Para poder acceder a la mayoría de edad, para conseguir la emancipación, se necesita libertad, pero entendida como la capacidad de hacer siempre y en todo lugar uso público de la propia razón. El uso público o ilustrado de la razón previene contra el dogmatismo y contra la actitud sumisa a la autoridad. Sin embargo, encuentra muchos frentes reaccionarios: «Ahora bien —escribe Kant—, por todas partes escucho dar gritos: ¡no razonéis! El oficial dice: ¡no razonéis, sino haced instrucción! El consejero de finanzas: ¡no razonéis, pero pagad! El eclesiástico: ¡no razonéis, pero tened fe!». Ante tal sumisión, Kant y todos los ilustrados proponen, con el fin de garantizar el progreso de la humanidad, llevar a cabo un uso crítico de la razón.
El destino de la humanidad es progresar, es decir, «avanzar en la Ilustración». Por tanto, nadie debe eludir la Ilustración, sino que tiene el grave deber de contribuir al progreso. Renunciar a la Ilustración significa, nada más y nada menos, que «violar y pisotear los sagrados derechos de la humanidad». A juicio de Kant, el primer paso que debe dar esta época de Ilustración es prescindir de todos los «prejuicios» en materia de moral y religión. Así, aparece como primer frente la religión y la moral, entendidas como frutos de un «estado de rusticidad» que urge abandonar. Como definirá en la Crítica del Juicio: «La liberación de la superstición se llama Ilustración». Se trata de un «pensar libre de prejuicios» que logre la plena «autonomía de la razón».
Para sacar al hombre de su minoría de edad, la nariz ilustrada de Kant llevará a cabo una crítica de la razón, teniendo como modelo la ciencia newtoniana. Si observamos los juicios científicos, nos percatamos de que no son ni sólo analíticos (universales y necesarios, independientes de la experiencia y formulados a priori) ni sólo sintéticos (contingentes, dependientes de la experiencia y a posteriori), ya que de ser así la ciencia estaría compuesta por verdades universales y necesarias, pero no podría progresar, o su progreso carecería de la universalidad y necesidad que requiere todo saber que pretenda ser científico. Pero la realidad es que la ciencia progresa y sus leyes tienen validez universal. ¿Cómo se puede explicar esto? Porque existe un tercer tipo de juicios que serían una mezcla de estos dos y que Kant llama «juicios sintéticos a priori». Son juicios que tienen un correlato en la experiencia, pero que gozan también de un elemento a priori o trascendental, que es el que les dota de la validez universal que no es capaz de otorgar la experiencia. Por tanto, la necesidad de las leyes científicas no se puede basar en el hábito o costumbre, como pensaba Hume, sino en el elemento trascendental que produce la facultad humana de pensar.
Kant busca cuál es ese elemento formal o a priori que aporta la facultad humana y que al unirse con las impresiones sensibles (elemento material) hace posible el conocimiento científico de la realidad.

*Consigna 1*: Según el texto sobre Kant, ¿por qué los juicios científicos no pueden ser solo analíticos ni solo sintéticos? Responde en una a tres oraciones.
*Consigna 2*: Reproduce sin cambios el pasaje del texto sobre Kant que empieza en "Kant busca cuál" y termina en "de la realidad.".

*Datos proporcionados*:
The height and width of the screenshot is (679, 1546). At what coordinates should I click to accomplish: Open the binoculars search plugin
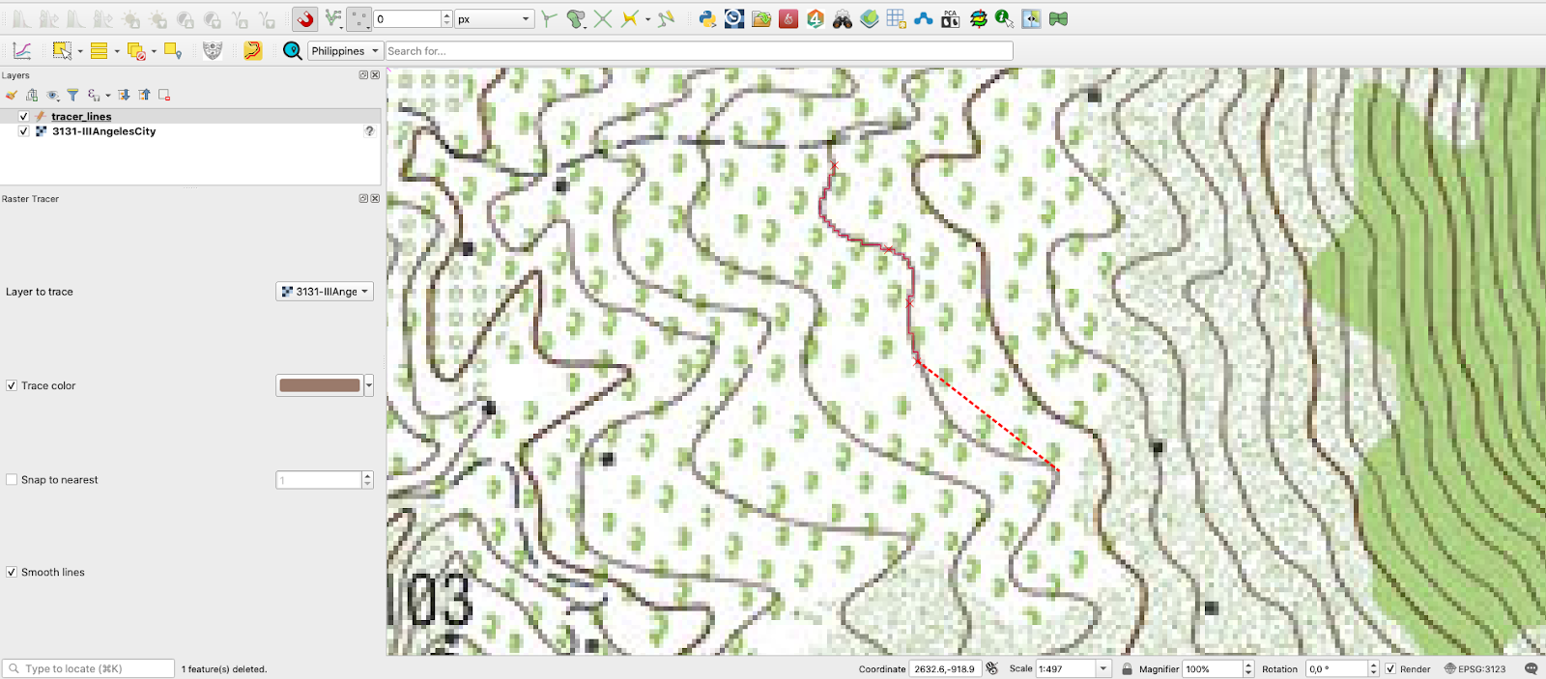(843, 19)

*Respuesta 1*: Si fueran solo analíticos o solo sintéticos, la ciencia estaría compuesta por verdades universales y necesarias pero no podría progresar, o bien su progreso carecería de la universalidad y necesidad que exige todo saber científico. Sin embargo, la ciencia progresa y sus leyes tienen validez universal.

*Respuesta 2*:
Kant busca cuál es ese elemento formal o a priori que aporta la facultad humana y que al unirse con las impresiones sensibles (elemento material) hace posible el conocimiento científico de la realidad.